Dari Focus GREAT Discussion dengan tema “Reforma Agraria dalam konteks Perkotaan dan Pedesaan: Ketimpangan, Hak Ulayat, Tata Ruang, dan Badan Pelaksana Reforma Agraria” telah membedah masalah-masalah agraria dan reforma agraria yang selama ini dilakukan di Indonesia. Ketimpangan lahan yang masih besar, backlog perumahan dan masalah penyediaan lahan di perkotaan, dan sulitnya penyelesaian konflik agraria saat ini merupakan hal yang mendesak harus segera diselesaikan.
Reforma agraria masih menjadi pilihan sebagai program penataan ulang pertanahan di Indonesia. Namun selama ini, terutama 10 tahun terakhir, pelaksanaannya masih perlu dievaluasi.

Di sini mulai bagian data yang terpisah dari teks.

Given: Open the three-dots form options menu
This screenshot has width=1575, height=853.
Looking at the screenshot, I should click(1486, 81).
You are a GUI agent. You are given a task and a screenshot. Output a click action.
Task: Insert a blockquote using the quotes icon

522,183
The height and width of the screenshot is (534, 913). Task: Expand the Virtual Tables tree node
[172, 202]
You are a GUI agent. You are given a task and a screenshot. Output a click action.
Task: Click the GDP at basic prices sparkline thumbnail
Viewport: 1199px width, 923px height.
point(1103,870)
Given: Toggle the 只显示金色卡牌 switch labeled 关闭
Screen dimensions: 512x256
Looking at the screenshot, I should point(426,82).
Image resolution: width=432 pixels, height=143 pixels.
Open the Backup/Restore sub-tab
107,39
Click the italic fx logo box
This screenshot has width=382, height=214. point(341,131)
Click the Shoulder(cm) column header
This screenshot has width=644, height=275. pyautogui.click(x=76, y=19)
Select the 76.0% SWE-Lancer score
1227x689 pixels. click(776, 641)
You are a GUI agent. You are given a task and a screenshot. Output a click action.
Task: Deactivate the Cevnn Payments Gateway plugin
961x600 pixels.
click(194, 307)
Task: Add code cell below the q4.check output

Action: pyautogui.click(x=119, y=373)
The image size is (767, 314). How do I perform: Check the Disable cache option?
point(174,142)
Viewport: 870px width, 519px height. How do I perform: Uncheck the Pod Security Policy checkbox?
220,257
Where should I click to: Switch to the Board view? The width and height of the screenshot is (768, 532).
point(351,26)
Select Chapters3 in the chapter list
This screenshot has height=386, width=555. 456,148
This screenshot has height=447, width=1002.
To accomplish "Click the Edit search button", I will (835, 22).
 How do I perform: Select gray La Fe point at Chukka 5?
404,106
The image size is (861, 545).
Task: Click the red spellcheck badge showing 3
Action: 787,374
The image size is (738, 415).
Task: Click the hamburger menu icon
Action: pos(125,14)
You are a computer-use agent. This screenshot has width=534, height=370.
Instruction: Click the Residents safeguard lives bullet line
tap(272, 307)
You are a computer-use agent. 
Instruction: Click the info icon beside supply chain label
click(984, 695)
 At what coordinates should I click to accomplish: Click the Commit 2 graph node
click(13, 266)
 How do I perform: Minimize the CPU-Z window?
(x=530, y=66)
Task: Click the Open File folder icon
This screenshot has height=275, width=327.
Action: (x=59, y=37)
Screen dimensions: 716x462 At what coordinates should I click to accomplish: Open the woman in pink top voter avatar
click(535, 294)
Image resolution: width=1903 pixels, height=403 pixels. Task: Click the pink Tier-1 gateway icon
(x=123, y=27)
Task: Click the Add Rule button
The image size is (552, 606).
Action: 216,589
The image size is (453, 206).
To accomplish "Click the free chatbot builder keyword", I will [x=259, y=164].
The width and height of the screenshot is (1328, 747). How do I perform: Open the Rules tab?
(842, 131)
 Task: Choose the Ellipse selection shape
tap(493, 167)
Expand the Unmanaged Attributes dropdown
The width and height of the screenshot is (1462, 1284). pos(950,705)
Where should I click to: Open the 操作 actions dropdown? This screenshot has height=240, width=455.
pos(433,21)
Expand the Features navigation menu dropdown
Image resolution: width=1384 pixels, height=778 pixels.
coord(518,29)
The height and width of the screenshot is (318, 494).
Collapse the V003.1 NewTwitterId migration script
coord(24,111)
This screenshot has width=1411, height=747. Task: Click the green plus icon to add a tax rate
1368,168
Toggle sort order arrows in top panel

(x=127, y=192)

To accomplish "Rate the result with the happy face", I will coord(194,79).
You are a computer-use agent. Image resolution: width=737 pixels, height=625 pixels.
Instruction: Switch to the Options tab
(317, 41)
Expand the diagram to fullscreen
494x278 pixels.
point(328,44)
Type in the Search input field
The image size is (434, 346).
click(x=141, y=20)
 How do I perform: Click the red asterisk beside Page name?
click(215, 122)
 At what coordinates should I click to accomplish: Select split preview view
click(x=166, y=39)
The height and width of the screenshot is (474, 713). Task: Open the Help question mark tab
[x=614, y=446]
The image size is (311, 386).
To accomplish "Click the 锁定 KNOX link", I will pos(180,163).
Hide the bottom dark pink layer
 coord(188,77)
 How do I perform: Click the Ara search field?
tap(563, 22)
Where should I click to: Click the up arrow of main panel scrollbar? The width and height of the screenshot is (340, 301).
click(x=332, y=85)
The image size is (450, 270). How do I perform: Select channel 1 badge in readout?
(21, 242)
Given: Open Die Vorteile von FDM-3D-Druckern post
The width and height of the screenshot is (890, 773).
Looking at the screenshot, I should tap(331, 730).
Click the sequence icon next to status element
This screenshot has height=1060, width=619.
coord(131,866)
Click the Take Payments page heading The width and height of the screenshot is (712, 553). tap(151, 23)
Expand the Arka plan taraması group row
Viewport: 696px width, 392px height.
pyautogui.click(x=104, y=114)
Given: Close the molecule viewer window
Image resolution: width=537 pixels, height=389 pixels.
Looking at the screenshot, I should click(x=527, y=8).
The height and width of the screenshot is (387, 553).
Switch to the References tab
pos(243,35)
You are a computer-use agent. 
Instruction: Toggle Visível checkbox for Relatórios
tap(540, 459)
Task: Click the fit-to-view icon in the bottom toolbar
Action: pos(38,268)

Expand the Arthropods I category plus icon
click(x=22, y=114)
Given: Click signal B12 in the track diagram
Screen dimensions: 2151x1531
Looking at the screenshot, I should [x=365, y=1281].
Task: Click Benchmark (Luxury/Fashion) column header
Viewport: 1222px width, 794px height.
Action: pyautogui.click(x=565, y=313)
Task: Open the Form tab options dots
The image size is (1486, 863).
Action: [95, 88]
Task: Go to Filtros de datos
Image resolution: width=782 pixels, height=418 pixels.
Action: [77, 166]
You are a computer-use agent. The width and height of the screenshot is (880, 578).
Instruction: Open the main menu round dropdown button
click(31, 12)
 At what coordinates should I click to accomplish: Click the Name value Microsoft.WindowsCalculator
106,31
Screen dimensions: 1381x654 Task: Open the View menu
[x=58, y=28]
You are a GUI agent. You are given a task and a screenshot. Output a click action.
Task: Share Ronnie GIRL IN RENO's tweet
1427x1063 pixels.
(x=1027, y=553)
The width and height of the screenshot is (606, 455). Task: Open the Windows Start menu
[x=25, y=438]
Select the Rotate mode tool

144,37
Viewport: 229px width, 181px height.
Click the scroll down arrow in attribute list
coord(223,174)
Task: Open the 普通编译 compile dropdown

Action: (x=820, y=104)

Saat ini, Presiden Prabowo Subianto akan melaksanakan program Reforma Agraria guna mencapai swasembada pangan. Maka dari itu, sebagai bentuk evaluasi dari program-program reforma agraria sebelumnya, perlu dibentuk Badan Pelaksana Reforma Agraria (BPRA) sebagai badan yang bertanggung jawab langsung kepada Presiden dan bersifat super-body dalam melaksanakan program-programnya.